Velodrome: Michael Hopkins Architects
Designed by Michael Hopkins RA’s firm with Expedition Engineering as engineers, this is a lean, low-energy building, inspired by cycling itself. With its taut, cable-net roof (no heavy girders required) and its curving, up-tilted form that follows the banks of spectator seating within, the Velodrome is designed to create maximum atmosphere. Unusually for this kind of venue, it has been built so that it lets in a lot of natural light through its roof and sides.
Olympic Stadium: Populous with Peter Cook
The international sports buildings specialists teamed up with Sir Peter Cook RA, veteran of the 1960s architectural theorists Archigram, to develop a new kind of main stadium: one that could easily shrink after the Games, and which would have wider popular appeal than usual. This boils down to a sparse, elegant, white-painted steel structure with ‘plug-in’ sections of seating and broad concourses for additional structures for temporary events.
ArcelorMittal Orbit tower: Anish Kapoor RA
None of the structures for the 2012 Olympics is as contentious as this tangled tower encouraged by London Mayor Boris Johnson and sponsored by a steel magnate. Kapoor, who has joined forces with engineer Cecil Balmond and Ushida Findlay Architects, is noted for his large-scale art works and conceptual breadth but here he has had to compromise by making a sculpture serve a dual purpose as an observation tower with a party space on top. Well, you can’t say it’s not distinctive. Will the public love it?
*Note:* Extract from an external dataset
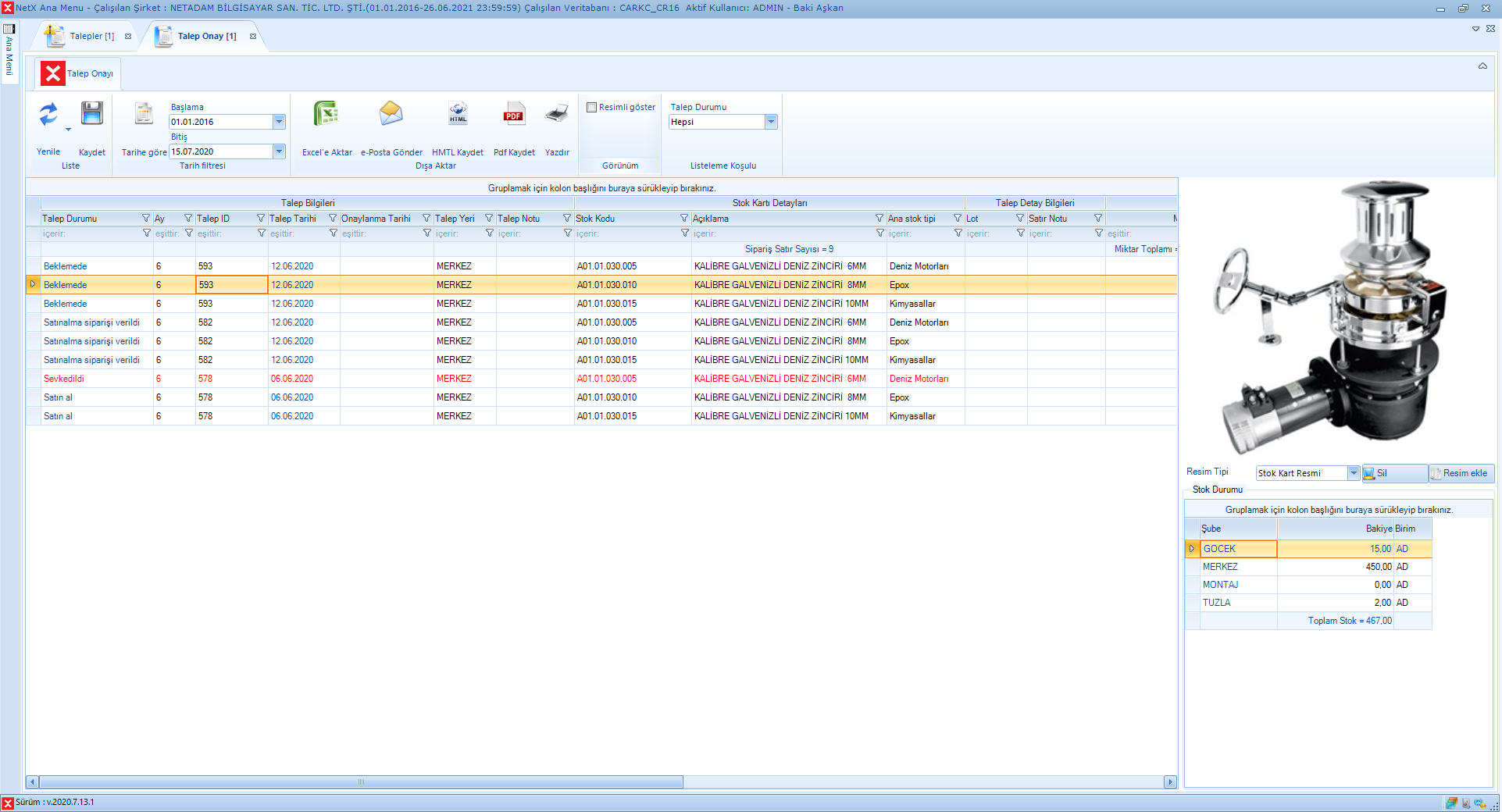Open the Bitiş date dropdown
The height and width of the screenshot is (812, 1502).
279,151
Basketball Arena: Wilkinson Eyre
Chris Wilkinson RA’s practice has always been an innovative one, and this building, with its sculptured shrink-wrap white plastic skin, is designed to be dismantled and re-used after the Games, possibly for the 2016 Olympics in Rio de Janeiro. It has a 1,000-tonne steel frame. White on the outside, predominantly black and orange inside, it caters for basketball’s famously tall players by having especially high doors. Wilkinson Eyre has also designed the new Emirates Air Line cable car across the River Thames to link two other 2012 Games venues – North Greenwich and the Royal Docks.
Wembley Stadium: Foster + Partners
It could have been turned into an athletics stadium for London 2012 but Norman Foster RA’s 2007 Wembley Stadium was on the wrong side of town. Never mind, the football finals will take place here. Badminton and rhythmic gymnastics will grace the adjacent 1934 Wembley Arena.
Horseguards Parade: William Kent
The Horseguards buildings and parade ground on Whitehall were designed in the 18th century by Lord Burlington’s protégé William Kent – the original designer of the Royal Academy’s Fine Rooms in Burlington House. However, we doubt that he envisaged the parade ground’s use for beach volleyball. This is one of several historic buildings in the capital to be utilised for the Olympics and Paralympics. Inigo Jones’ Queen’s House in Greenwich is another, forming the backdrop to many of the equestrian events. This mix of old and new venues is partly pragmatic, partly marketing – calculated to maximise the visual and tourist appeal of London as host city.